Let's analyze the problem step by step:

For a rigid diatomic molecule (without vibrational modes):

Degrees of freedom:

Translation: 3

Rotation: 2

Total: 5

The molar specific heat at constant volume is given by:

$$C_v = \frac{5}{2}R$$

At constant pressure, it is:

$$C_p = C_v + R = \frac{5}{2}R + R = \frac{7}{2}R$$

Therefore, the ratio is:

$$\gamma_1 = \frac{C_p}{C_v} = \frac{\frac{7}{2}R}{\frac{5}{2}R} = \frac{7}{5} \approx 1.4$$

For the diatomic molecule that also has vibrational modes (assuming the vibrational mode is fully excited):

Additional vibrational mode contributions:

Each vibrational mode contributes 2 degrees of freedom (one kinetic and one potential).
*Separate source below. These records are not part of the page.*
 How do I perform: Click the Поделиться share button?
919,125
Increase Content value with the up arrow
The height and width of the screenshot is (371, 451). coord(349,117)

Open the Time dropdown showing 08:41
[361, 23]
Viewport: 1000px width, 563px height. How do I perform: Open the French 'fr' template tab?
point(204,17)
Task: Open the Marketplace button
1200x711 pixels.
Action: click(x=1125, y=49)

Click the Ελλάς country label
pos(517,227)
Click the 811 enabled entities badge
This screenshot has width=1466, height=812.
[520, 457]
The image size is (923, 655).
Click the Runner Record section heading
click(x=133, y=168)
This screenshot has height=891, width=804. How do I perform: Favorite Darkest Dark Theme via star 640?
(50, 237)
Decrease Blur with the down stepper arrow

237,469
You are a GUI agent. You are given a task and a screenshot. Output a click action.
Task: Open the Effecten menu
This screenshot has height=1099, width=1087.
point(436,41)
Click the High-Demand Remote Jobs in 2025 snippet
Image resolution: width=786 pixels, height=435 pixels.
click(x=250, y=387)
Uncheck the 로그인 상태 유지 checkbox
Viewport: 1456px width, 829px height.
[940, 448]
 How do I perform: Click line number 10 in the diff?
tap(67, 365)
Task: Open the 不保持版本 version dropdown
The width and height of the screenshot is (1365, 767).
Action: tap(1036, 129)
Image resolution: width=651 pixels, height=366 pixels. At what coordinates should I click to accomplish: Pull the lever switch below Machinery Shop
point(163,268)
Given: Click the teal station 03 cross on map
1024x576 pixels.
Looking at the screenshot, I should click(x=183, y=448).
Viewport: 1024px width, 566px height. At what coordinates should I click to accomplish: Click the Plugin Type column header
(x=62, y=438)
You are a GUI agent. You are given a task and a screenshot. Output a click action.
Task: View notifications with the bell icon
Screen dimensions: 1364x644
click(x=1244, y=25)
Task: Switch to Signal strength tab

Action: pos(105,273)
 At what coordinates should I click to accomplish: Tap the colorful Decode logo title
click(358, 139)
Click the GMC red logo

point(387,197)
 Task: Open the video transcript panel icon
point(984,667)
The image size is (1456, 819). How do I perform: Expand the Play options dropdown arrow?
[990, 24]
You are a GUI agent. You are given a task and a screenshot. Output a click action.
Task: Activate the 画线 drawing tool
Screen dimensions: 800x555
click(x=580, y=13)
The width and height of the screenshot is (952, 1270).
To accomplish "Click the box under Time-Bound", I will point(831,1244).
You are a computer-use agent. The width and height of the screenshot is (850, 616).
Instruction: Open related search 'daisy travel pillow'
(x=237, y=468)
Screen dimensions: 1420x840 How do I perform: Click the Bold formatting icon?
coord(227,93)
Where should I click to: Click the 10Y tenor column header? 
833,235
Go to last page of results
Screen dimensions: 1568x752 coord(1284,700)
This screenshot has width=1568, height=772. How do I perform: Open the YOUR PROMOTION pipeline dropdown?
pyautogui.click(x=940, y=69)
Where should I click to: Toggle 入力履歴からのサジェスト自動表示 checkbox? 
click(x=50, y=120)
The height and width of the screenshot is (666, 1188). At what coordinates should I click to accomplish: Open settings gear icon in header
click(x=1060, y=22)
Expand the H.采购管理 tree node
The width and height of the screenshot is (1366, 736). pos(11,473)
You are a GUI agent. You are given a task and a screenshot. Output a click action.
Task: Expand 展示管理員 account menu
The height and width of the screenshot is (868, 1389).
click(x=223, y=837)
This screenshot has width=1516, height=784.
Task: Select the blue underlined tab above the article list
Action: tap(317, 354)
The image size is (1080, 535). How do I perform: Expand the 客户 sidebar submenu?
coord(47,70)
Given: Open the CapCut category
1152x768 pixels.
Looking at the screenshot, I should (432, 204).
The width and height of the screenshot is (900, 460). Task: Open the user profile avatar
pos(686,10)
Therefore, the degrees of freedom become:

$$3\ (\text{translation}) + 2\ (\text{rotation}) + 2\ (\text{vibration}) = 7$$

The molar specific heat at constant volume now is:

$$C_v = \frac{7}{2}R$$

And at constant pressure:

$$C_p = C_v + R = \frac{7}{2}R + R = \frac{9}{2}R$$

Thus, the ratio is:

$$\gamma_2 = \frac{C_p}{C_v} = \frac{\frac{9}{2}R}{\frac{7}{2}R} = \frac{9}{7} \approx 1.2857$$

Comparison:

For the rigid molecule, $$\gamma_1 \approx 1.4$$.

For the molecule with vibrational modes, $$\gamma_2 \approx 1.2857$$.

Clearly, $$\gamma_2 < \gamma_1$$.

Therefore, the correct option is:

Option A: $$\gamma_2 < \gamma_1$$